- DOCUMENT SECTION -
The radical difference between
such a system and that which we are now considering is evident. Not
Swedenborg alone, but many others, through artificial systems of their
own, have sought to interpret the mysteries of the Bible; but it has
remained for the author of "Christ the Spirit" to attempt a discovery
of the key unlocking the symbolism of the New Testament, as it was
understood by the gospel writers themselves.
_The Pearl of Orr's Island._ A Story of the Coast of Maine. By
MRS. HARRIET BEECHER STOWE, Author of "Uncle Tom's Cabin," "The
Minister's Wooing," etc. Boston: Ticknor & Fields. 12mo.
Mrs. Stowe is never more in her element than in depicting
unsophisticated New-England life, especially in those localities where
there is a practical social equality among the different classes of
the population. "The Pearl of Orr's Island," the scene of which is
laid in one of those localities, is every way worthy of her genius.

- EXERCISE INSTRUCTIONS -
1. Summarize the review excerpt in two sentences.
2. According to the review excerpt, which firm published "The Pearl of Orr's Island," and in what city?
3. Quote the review excerpt starting at "Mrs. Stowe is" and ending at "of her genius.".

- DATA SECTION -
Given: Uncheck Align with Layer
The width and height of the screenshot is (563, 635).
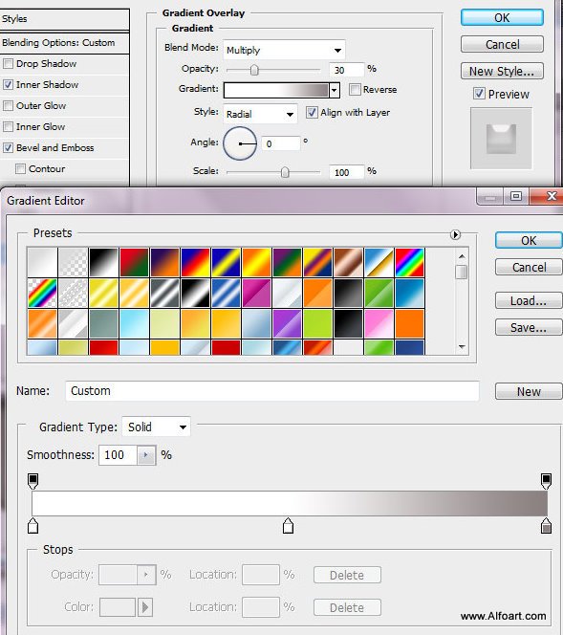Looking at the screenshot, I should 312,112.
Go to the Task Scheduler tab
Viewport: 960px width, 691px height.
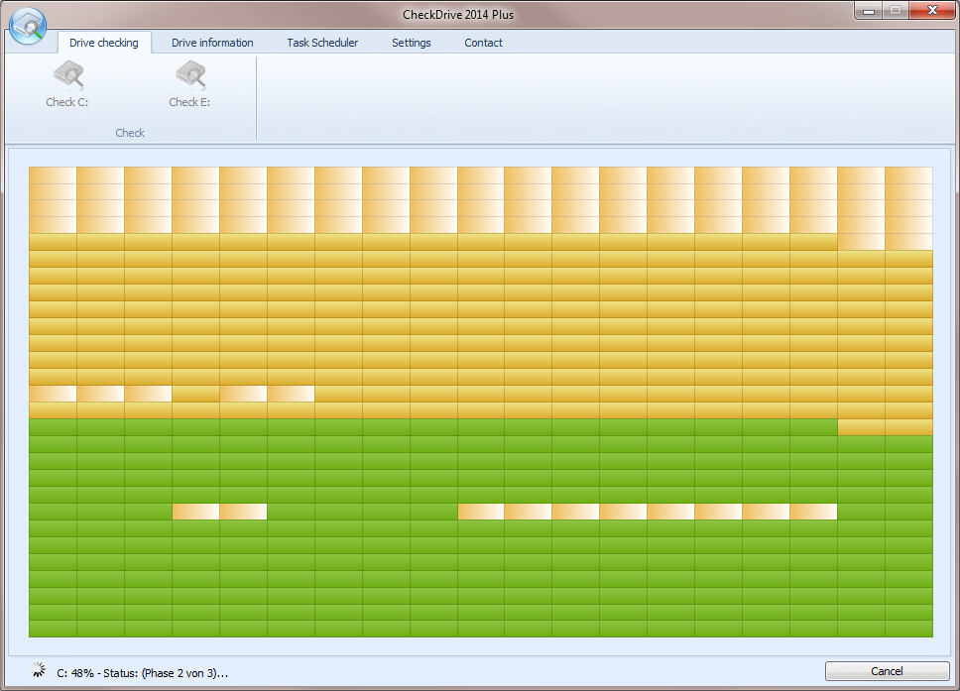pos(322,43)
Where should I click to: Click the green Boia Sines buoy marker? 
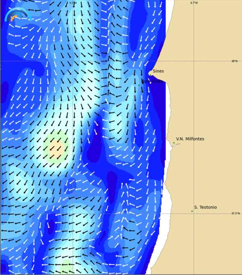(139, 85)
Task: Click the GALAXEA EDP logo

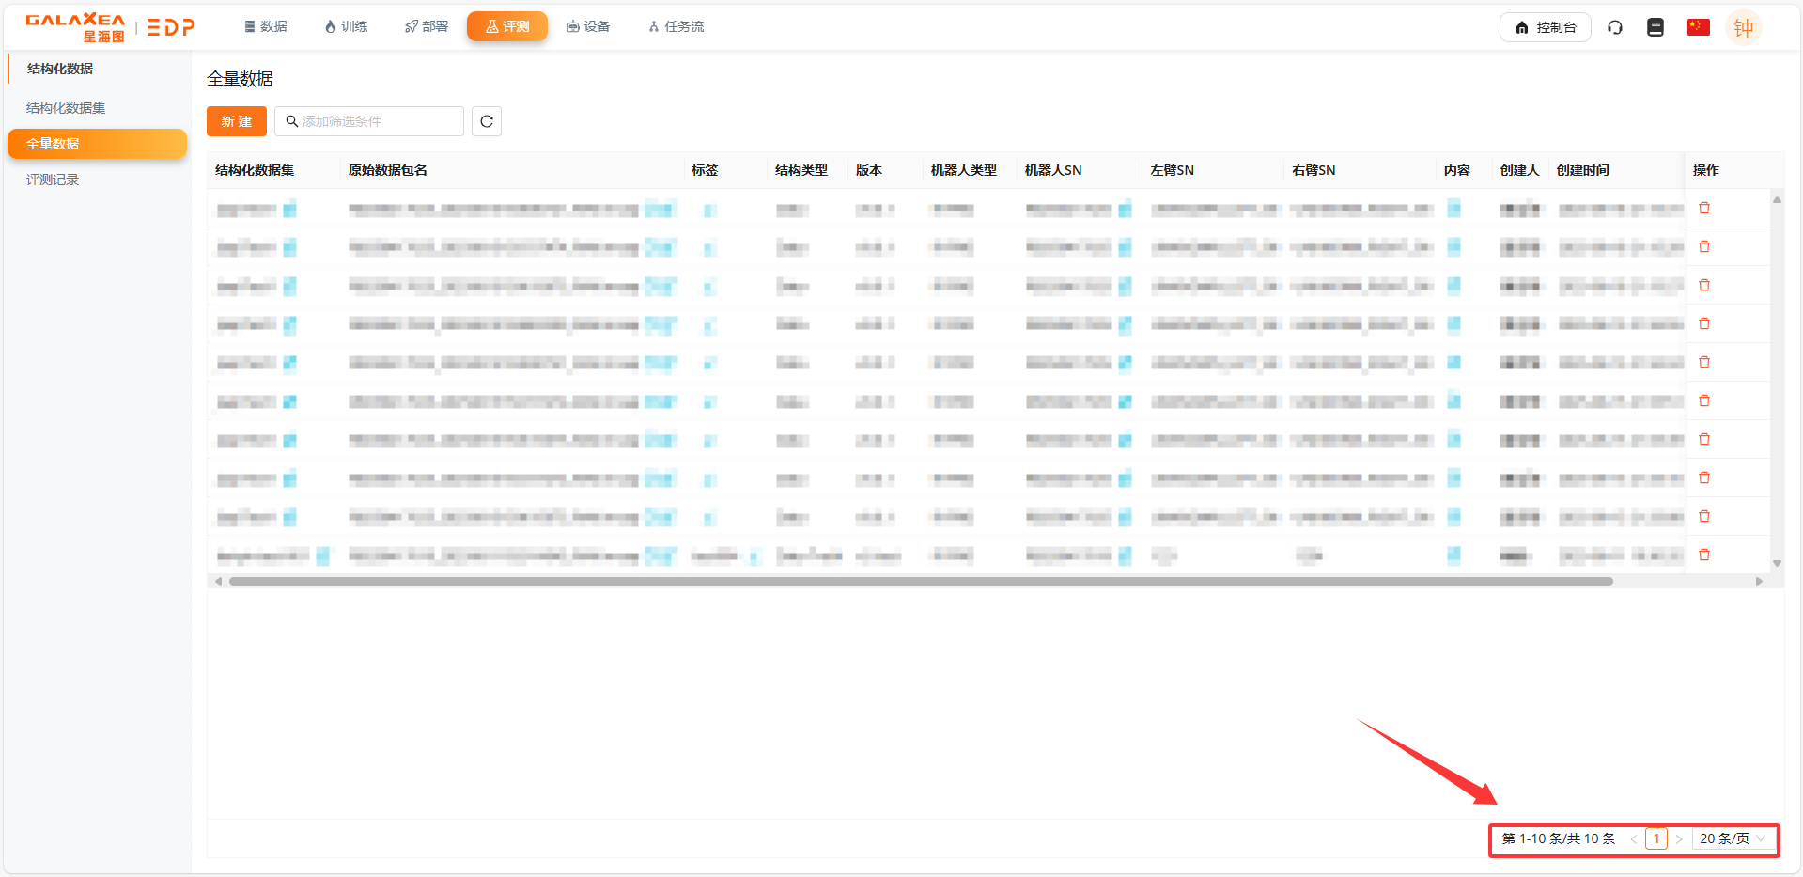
---
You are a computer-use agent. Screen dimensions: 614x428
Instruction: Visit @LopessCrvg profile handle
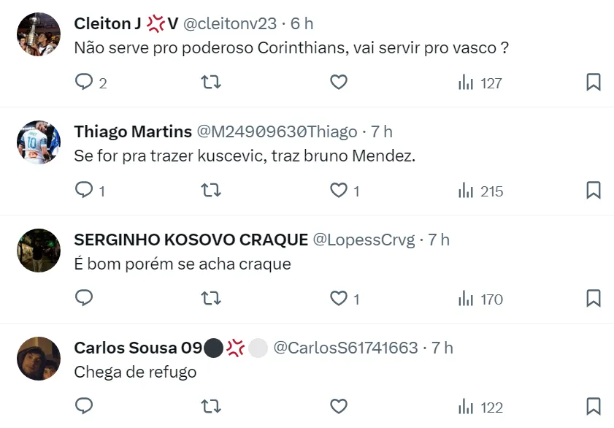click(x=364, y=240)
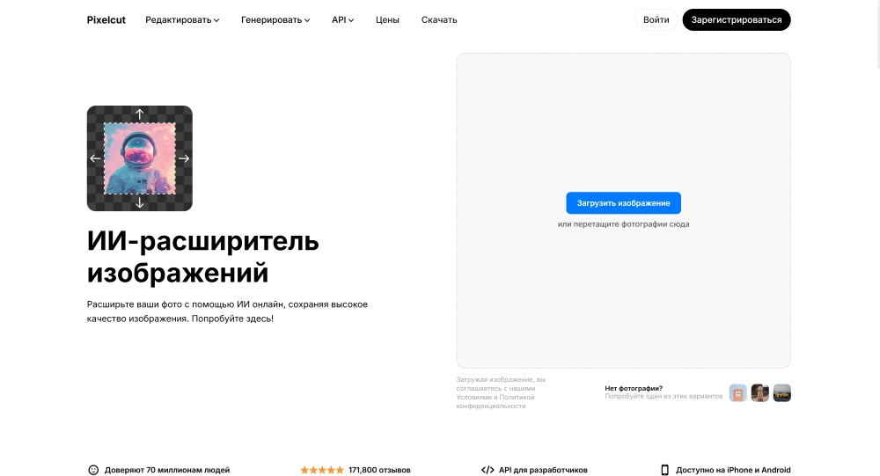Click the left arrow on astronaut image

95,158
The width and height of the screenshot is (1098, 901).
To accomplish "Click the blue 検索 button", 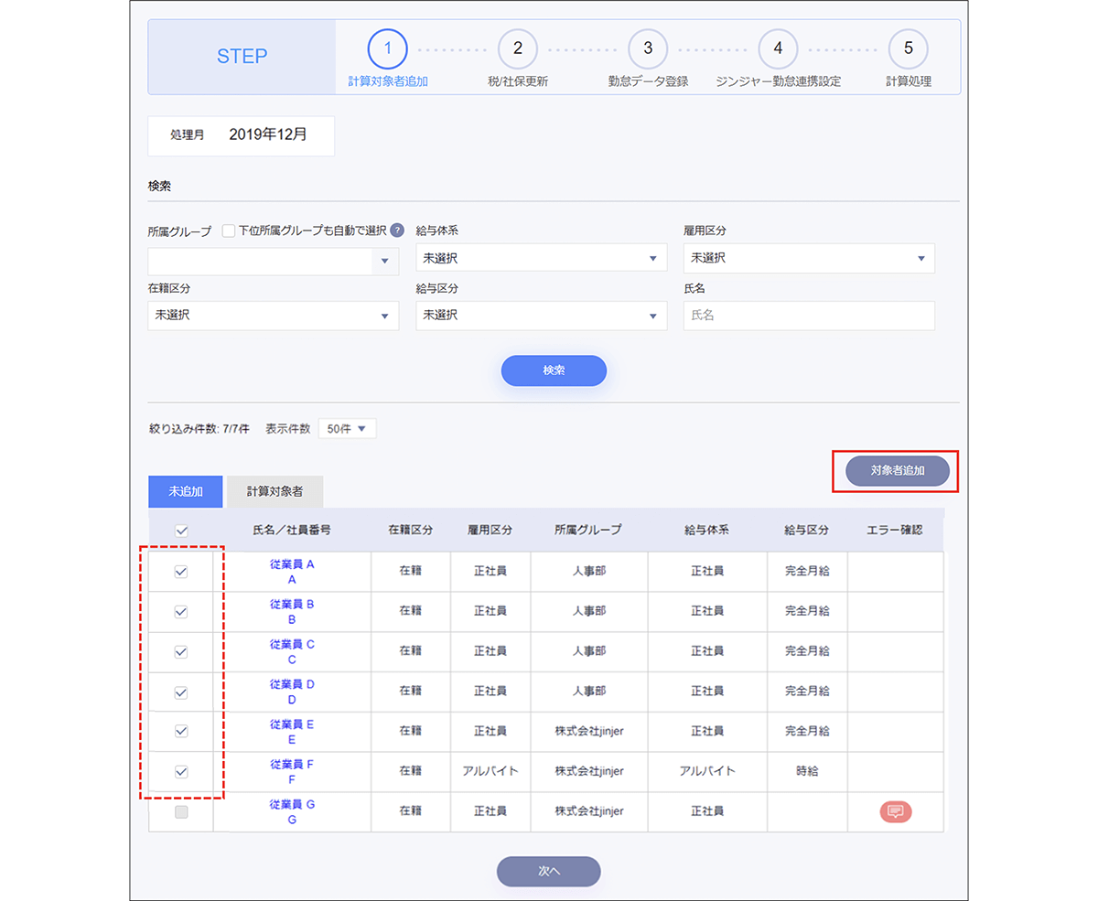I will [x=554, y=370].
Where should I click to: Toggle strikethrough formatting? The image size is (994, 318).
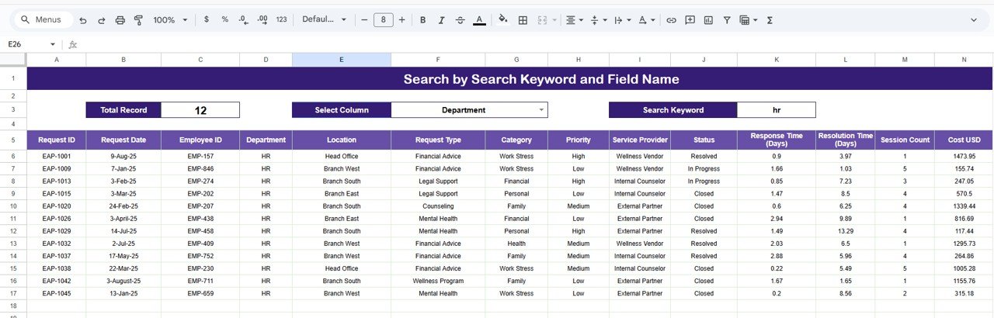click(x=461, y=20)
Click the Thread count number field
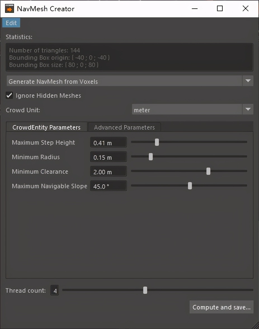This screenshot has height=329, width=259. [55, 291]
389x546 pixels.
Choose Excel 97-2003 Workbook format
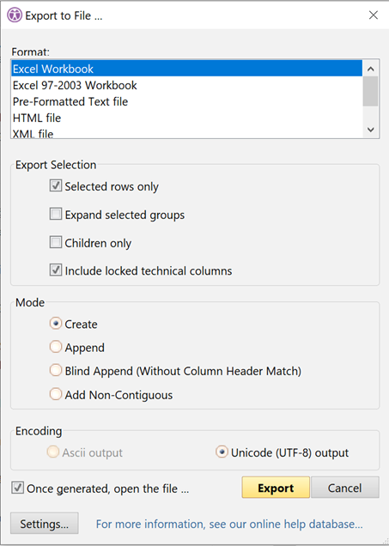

- TASK-BY-TASK SOLUTIONS -
1. Unlike Swedenborg and others who used artificial systems of their own to interpret the Bible, the author of "Christ the Spirit" tries to discover the key to the symbolism of the New Testament as the gospel writers themselves understood it. The excerpt also presents Harriet Beecher Stowe's "The Pearl of Orr's Island," a story of the coast of Maine set in unsophisticated New-England life, and calls it every way worthy of her genius.

2. Ticknor & Fields, in Boston.

3.
Mrs. Stowe is never more in her element than in depicting
unsophisticated New-England life, especially in those localities where
there is a practical social equality among the different classes of
the population. "The Pearl of Orr's Island," the scene of which is
laid in one of those localities, is every way worthy of her genius.